Car si Sannois est réputée comme une ville paisible, bien plus à « l’abri » des problèmes de banlieue, que sa rivale Argenteuil, le maire de la ville, lui même, n’a pas hésité à fustiger dans ses communiqués les incivilités de certains jeunes. S’agirait-il par hasard de ceux assis sur des marches, près de la mairie, demandant aux passants des clopes  ? Ils semblent effectivement exaspérer  le voisinage. « Un adolescent s’est fait agresser l’autre jour parce qu’il a refusé de donner son téléphone portable à un voyou » raconte en colère une vieille dame habitant dans un quartier pavillonnaire à deux pas des grands immeubles du centre ville. « Il n’y a qu’une rue à franchir pour se retrouver parmi ces jeunes » renchérit la dame, qui refuse de dire pour qui elle a voté dimanche dernier, tout en déclarant ne pas être de gauche.

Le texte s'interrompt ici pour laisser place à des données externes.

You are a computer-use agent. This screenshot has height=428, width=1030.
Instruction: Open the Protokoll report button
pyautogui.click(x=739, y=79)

Les cités reléguées en périphérie

«  Hormis le centre qui est un peu mixte, c’est la même logique un peu partout dans cette ville : la mairie a laissé les cités s’installer à la périphérie », analyse avec plus de recul Florian. Ce jeune qui travaille en intérim, habite à une demi heure à pied du centre, dans une grande maison coincée entre la cité Verte et la cité Soleil où resident essentiellement des familles issues de l’immigration. Il a lui aussi voté pour François Hollande. « On n’a jamais vraiment eu d’emmerdes içi. A part un ou deux vols de portables, Sannois est une ville plutôt calme. Le vrai problème c’est qu’il n’y a absolument rien à faire içi, surtout dans mon quartier. Pas de commerces, pas de services publics, rien. Je me demande même si les vieux sarkozystes qui habitent dans les maisons en face, autant que les jeunes qui habitent dans les cités à côté, ont déjà mis un pied à Paris », développe ce dernier.

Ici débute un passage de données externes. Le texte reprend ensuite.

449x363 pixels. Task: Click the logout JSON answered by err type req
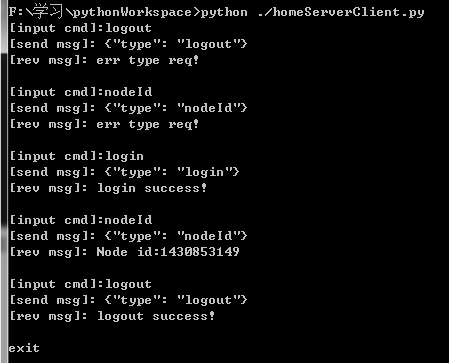pyautogui.click(x=176, y=44)
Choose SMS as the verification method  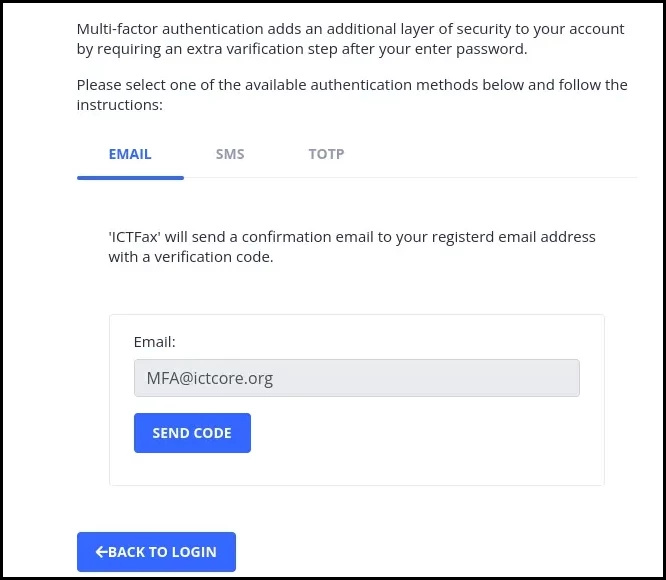pyautogui.click(x=230, y=154)
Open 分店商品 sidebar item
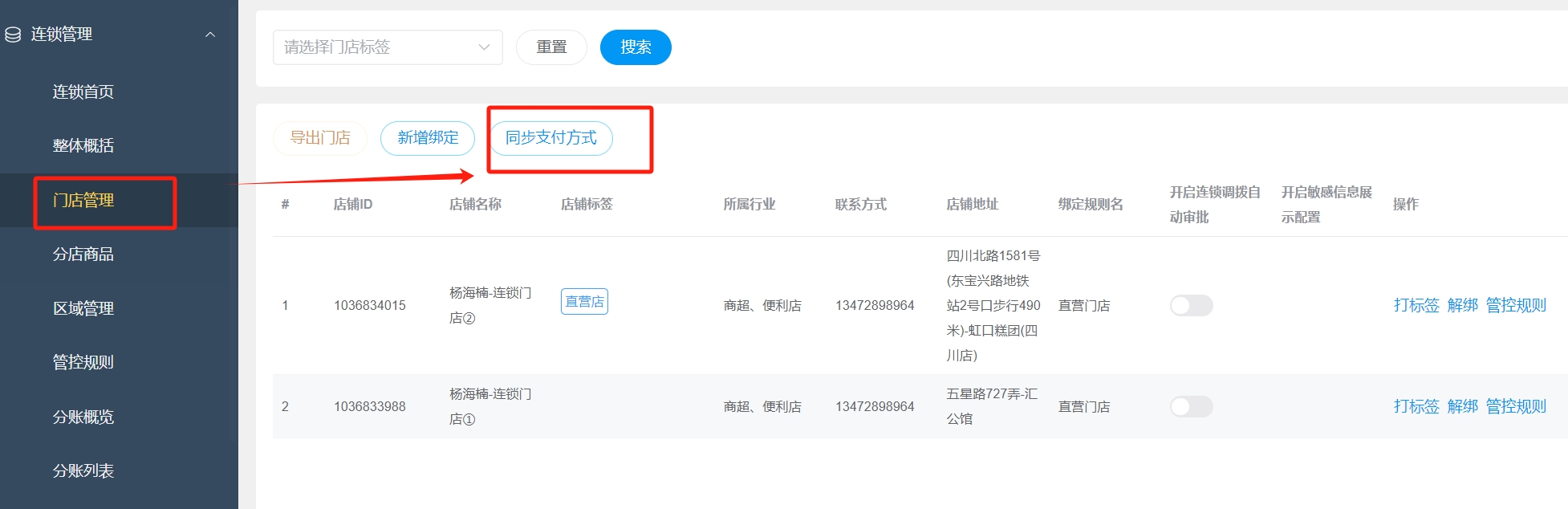The height and width of the screenshot is (509, 1568). tap(83, 254)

Plus près du centre ville, derrière la gare, se dresse un autre quartier, ultra cossu, qui se veut le plus riche de la ville. Les propriétés gigantesques, cachées derrières de hauts portails, s’y succèdent les unes aux autres. Pourtant juste à proximité, à la limite de Saint Gratien et d’Argenteuil, se dresse la cité des Buissons. Un tout nouveau décor, présentant des tours particulièrement délabrées, s’impose. Il y a plusieurs années, des mecs issus de cette cité, s’étaient même battus avec ceux des quartiers résidentiels. L’objectif était de leur piquer leurs vélos. «Même si ils ne vivent pas ensemble ces jeunes se connaissent tous, car ils sont sectorisés dans la même école, indique un habitant du quartier, mais de plus en plus de familles aisées du coin préfèrent désormais inscrire leurs enfants à Notre-Dame, l’école privée du centre».

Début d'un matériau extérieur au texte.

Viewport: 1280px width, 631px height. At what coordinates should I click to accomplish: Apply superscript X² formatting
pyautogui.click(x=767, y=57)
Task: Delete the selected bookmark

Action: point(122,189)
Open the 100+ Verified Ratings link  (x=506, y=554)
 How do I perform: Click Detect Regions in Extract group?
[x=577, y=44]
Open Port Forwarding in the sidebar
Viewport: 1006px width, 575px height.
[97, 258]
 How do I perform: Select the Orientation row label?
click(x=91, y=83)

« A mort Le Pen, A mort les Juifs »

Dans ces quartiers résidentiels, Sarkozy est largement arrivé en tête au premier tour à en croire le dépouillement de dimanche dernier. Il y a dix ans, en 2002, c’était le Front national qui avait atteint un taux record, tous quartiers confondus de la ville, se plaçant en deuxième place, loin devant le PS. « Mais cette ville n’est pas d’extrême droite » assure Florian. Il est vrai que dans le souterrain de la gare, on a vu inscrit, il y a un petit moment de cela, en caractères très visibles « A mort Le Pen » suivi de… « A mort les Juifs ». Le lendemain, le maire de la ville s’était empressé de tout faire disparaître.